** START Records for this task **

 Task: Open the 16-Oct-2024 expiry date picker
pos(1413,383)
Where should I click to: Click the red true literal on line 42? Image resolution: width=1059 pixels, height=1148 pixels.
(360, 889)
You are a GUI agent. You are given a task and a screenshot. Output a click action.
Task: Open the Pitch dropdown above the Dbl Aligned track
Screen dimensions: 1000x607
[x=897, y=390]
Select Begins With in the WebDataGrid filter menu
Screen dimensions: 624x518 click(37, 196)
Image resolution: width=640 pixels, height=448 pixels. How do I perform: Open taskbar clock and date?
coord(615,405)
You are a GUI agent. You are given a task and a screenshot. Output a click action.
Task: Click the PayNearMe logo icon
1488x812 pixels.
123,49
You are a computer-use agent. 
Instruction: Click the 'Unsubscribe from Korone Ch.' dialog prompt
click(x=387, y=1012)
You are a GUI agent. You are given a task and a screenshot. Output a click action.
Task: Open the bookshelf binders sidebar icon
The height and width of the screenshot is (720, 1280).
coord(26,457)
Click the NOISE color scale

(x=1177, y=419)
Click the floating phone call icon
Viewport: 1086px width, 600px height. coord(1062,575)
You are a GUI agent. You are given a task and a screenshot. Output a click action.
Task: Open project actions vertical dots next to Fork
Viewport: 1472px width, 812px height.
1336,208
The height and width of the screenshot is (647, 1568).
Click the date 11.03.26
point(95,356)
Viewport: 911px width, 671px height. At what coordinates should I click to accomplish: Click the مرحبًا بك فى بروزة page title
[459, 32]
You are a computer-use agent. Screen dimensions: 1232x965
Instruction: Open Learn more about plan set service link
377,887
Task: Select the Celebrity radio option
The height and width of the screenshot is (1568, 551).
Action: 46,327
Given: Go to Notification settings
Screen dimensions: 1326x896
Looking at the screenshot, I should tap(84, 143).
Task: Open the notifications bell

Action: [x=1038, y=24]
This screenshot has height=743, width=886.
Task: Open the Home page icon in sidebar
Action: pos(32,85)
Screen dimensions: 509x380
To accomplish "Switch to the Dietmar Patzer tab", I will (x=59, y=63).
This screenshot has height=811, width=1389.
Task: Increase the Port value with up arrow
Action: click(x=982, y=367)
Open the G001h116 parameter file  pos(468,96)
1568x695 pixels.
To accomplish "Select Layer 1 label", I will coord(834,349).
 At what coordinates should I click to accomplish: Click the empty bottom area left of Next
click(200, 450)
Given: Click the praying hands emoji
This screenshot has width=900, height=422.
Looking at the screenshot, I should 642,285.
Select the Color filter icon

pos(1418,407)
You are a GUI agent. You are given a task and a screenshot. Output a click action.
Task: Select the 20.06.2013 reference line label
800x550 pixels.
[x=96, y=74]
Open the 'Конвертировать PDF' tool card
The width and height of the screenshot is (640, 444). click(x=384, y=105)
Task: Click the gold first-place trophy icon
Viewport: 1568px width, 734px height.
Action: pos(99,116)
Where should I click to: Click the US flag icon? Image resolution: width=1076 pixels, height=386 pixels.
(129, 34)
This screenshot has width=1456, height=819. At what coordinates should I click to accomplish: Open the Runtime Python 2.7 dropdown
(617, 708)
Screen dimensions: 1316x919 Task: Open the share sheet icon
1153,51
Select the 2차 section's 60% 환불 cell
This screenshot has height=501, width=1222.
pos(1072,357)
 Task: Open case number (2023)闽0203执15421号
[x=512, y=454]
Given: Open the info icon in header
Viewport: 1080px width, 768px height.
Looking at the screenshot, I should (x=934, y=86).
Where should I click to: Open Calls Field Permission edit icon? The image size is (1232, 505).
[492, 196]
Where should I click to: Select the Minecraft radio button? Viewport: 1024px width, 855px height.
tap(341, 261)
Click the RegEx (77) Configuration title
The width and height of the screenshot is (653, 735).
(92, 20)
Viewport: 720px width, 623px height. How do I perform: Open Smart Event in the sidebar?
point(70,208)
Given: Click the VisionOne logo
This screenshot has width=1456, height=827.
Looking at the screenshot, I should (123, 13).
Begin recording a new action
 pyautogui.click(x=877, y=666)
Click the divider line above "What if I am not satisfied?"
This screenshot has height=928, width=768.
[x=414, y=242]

** END Records for this task **

### Problem requirements
Revise the entries above so that every "GUI agent" reads "interface agent", leaving everything else unchanged.

### Answer below
 Task: Open the 16-Oct-2024 expiry date picker
pos(1413,383)
Where should I click to: Click the red true literal on line 42? Image resolution: width=1059 pixels, height=1148 pixels.
(360, 889)
You are a interface agent. You are given a task and a screenshot. Output a click action.
Task: Open the Pitch dropdown above the Dbl Aligned track
Screen dimensions: 1000x607
[x=897, y=390]
Select Begins With in the WebDataGrid filter menu
Screen dimensions: 624x518 click(37, 196)
Image resolution: width=640 pixels, height=448 pixels. How do I perform: Open taskbar clock and date?
coord(615,405)
You are a interface agent. You are given a task and a screenshot. Output a click action.
Task: Click the PayNearMe logo icon
1488x812 pixels.
123,49
You are a computer-use agent. 
Instruction: Click the 'Unsubscribe from Korone Ch.' dialog prompt
click(x=387, y=1012)
You are a interface agent. You are given a task and a screenshot. Output a click action.
Task: Open the bookshelf binders sidebar icon
The height and width of the screenshot is (720, 1280).
coord(26,457)
Click the NOISE color scale

(x=1177, y=419)
Click the floating phone call icon
Viewport: 1086px width, 600px height. coord(1062,575)
You are a interface agent. You are given a task and a screenshot. Output a click action.
Task: Open project actions vertical dots next to Fork
Viewport: 1472px width, 812px height.
1336,208
The height and width of the screenshot is (647, 1568).
Click the date 11.03.26
point(95,356)
Viewport: 911px width, 671px height. At what coordinates should I click to accomplish: Click the مرحبًا بك فى بروزة page title
[459, 32]
You are a computer-use agent. Screen dimensions: 1232x965
Instruction: Open Learn more about plan set service link
377,887
Task: Select the Celebrity radio option
The height and width of the screenshot is (1568, 551).
Action: 46,327
Given: Go to Notification settings
Screen dimensions: 1326x896
Looking at the screenshot, I should tap(84, 143).
Task: Open the notifications bell

Action: [x=1038, y=24]
This screenshot has height=743, width=886.
Task: Open the Home page icon in sidebar
Action: pos(32,85)
Screen dimensions: 509x380
To accomplish "Switch to the Dietmar Patzer tab", I will (x=59, y=63).
This screenshot has height=811, width=1389.
Task: Increase the Port value with up arrow
Action: click(x=982, y=367)
Open the G001h116 parameter file  pos(468,96)
1568x695 pixels.
To accomplish "Select Layer 1 label", I will coord(834,349).
 At what coordinates should I click to accomplish: Click the empty bottom area left of Next
click(200, 450)
Given: Click the praying hands emoji
This screenshot has width=900, height=422.
Looking at the screenshot, I should 642,285.
Select the Color filter icon

pos(1418,407)
You are a interface agent. You are given a task and a screenshot. Output a click action.
Task: Select the 20.06.2013 reference line label
800x550 pixels.
[x=96, y=74]
Open the 'Конвертировать PDF' tool card
The width and height of the screenshot is (640, 444). click(x=384, y=105)
Task: Click the gold first-place trophy icon
Viewport: 1568px width, 734px height.
Action: pos(99,116)
Where should I click to: Click the US flag icon? Image resolution: width=1076 pixels, height=386 pixels.
(129, 34)
This screenshot has width=1456, height=819. At what coordinates should I click to accomplish: Open the Runtime Python 2.7 dropdown
(617, 708)
Screen dimensions: 1316x919 Task: Open the share sheet icon
1153,51
Select the 2차 section's 60% 환불 cell
This screenshot has height=501, width=1222.
pos(1072,357)
 Task: Open case number (2023)闽0203执15421号
[x=512, y=454]
Given: Open the info icon in header
Viewport: 1080px width, 768px height.
Looking at the screenshot, I should (x=934, y=86).
Where should I click to: Open Calls Field Permission edit icon? The image size is (1232, 505).
[492, 196]
Where should I click to: Select the Minecraft radio button? Viewport: 1024px width, 855px height.
tap(341, 261)
Click the RegEx (77) Configuration title
The width and height of the screenshot is (653, 735).
(92, 20)
Viewport: 720px width, 623px height. How do I perform: Open Smart Event in the sidebar?
point(70,208)
Given: Click the VisionOne logo
This screenshot has width=1456, height=827.
Looking at the screenshot, I should (123, 13).
Begin recording a new action
 pyautogui.click(x=877, y=666)
Click the divider line above "What if I am not satisfied?"
This screenshot has height=928, width=768.
[x=414, y=242]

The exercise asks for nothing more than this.